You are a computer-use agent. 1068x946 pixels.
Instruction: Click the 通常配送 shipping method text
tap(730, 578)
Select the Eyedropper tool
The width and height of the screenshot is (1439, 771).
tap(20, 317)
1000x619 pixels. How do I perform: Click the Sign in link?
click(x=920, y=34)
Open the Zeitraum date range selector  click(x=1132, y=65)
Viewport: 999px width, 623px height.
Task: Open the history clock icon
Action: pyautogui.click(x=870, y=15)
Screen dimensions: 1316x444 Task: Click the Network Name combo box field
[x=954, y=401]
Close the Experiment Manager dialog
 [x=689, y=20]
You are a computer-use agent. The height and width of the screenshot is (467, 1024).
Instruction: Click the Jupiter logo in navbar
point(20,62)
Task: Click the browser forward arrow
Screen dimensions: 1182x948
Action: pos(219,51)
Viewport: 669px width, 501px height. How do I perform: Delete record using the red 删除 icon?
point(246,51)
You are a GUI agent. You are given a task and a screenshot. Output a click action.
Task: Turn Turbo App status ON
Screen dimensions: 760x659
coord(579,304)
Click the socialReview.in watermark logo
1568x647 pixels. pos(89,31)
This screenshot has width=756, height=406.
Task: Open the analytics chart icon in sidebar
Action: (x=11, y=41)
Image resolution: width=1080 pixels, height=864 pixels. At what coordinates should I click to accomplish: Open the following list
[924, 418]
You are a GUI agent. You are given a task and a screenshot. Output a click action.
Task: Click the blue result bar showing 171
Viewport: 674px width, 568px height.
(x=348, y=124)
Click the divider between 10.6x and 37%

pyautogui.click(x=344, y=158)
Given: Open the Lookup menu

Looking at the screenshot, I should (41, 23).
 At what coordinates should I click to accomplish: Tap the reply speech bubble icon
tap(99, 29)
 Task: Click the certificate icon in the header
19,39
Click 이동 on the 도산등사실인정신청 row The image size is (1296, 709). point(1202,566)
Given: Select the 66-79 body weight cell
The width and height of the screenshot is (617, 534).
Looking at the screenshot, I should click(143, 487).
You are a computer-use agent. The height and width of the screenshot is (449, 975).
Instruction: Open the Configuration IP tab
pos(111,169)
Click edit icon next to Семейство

-*-*-

*ACTIVITY*:
The answer must be an exact copy of every record above.

*EXERCISE OUTPUT*:
You are a computer-use agent. 1068x946 pixels.
Instruction: Click the 通常配送 shipping method text
tap(730, 578)
Select the Eyedropper tool
The width and height of the screenshot is (1439, 771).
tap(20, 317)
1000x619 pixels. How do I perform: Click the Sign in link?
click(x=920, y=34)
Open the Zeitraum date range selector  click(x=1132, y=65)
Viewport: 999px width, 623px height.
Task: Open the history clock icon
Action: pyautogui.click(x=870, y=15)
Screen dimensions: 1316x444 Task: Click the Network Name combo box field
[x=954, y=401]
Close the Experiment Manager dialog
 [x=689, y=20]
You are a computer-use agent. The height and width of the screenshot is (467, 1024).
Instruction: Click the Jupiter logo in navbar
point(20,62)
Task: Click the browser forward arrow
Screen dimensions: 1182x948
Action: pos(219,51)
Viewport: 669px width, 501px height. How do I perform: Delete record using the red 删除 icon?
point(246,51)
You are a GUI agent. You are given a task and a screenshot. Output a click action.
Task: Turn Turbo App status ON
Screen dimensions: 760x659
coord(579,304)
Click the socialReview.in watermark logo
1568x647 pixels. pos(89,31)
This screenshot has width=756, height=406.
Task: Open the analytics chart icon in sidebar
Action: (x=11, y=41)
Image resolution: width=1080 pixels, height=864 pixels. At what coordinates should I click to accomplish: Open the following list
[924, 418]
You are a GUI agent. You are given a task and a screenshot. Output a click action.
Task: Click the blue result bar showing 171
Viewport: 674px width, 568px height.
(x=348, y=124)
Click the divider between 10.6x and 37%

pyautogui.click(x=344, y=158)
Given: Open the Lookup menu

Looking at the screenshot, I should (41, 23).
 At what coordinates should I click to accomplish: Tap the reply speech bubble icon
tap(99, 29)
 Task: Click the certificate icon in the header
19,39
Click 이동 on the 도산등사실인정신청 row The image size is (1296, 709). point(1202,566)
Given: Select the 66-79 body weight cell
The width and height of the screenshot is (617, 534).
Looking at the screenshot, I should click(143, 487).
You are a computer-use agent. The height and width of the screenshot is (449, 975).
Instruction: Open the Configuration IP tab
pos(111,169)
Click edit icon next to Семейство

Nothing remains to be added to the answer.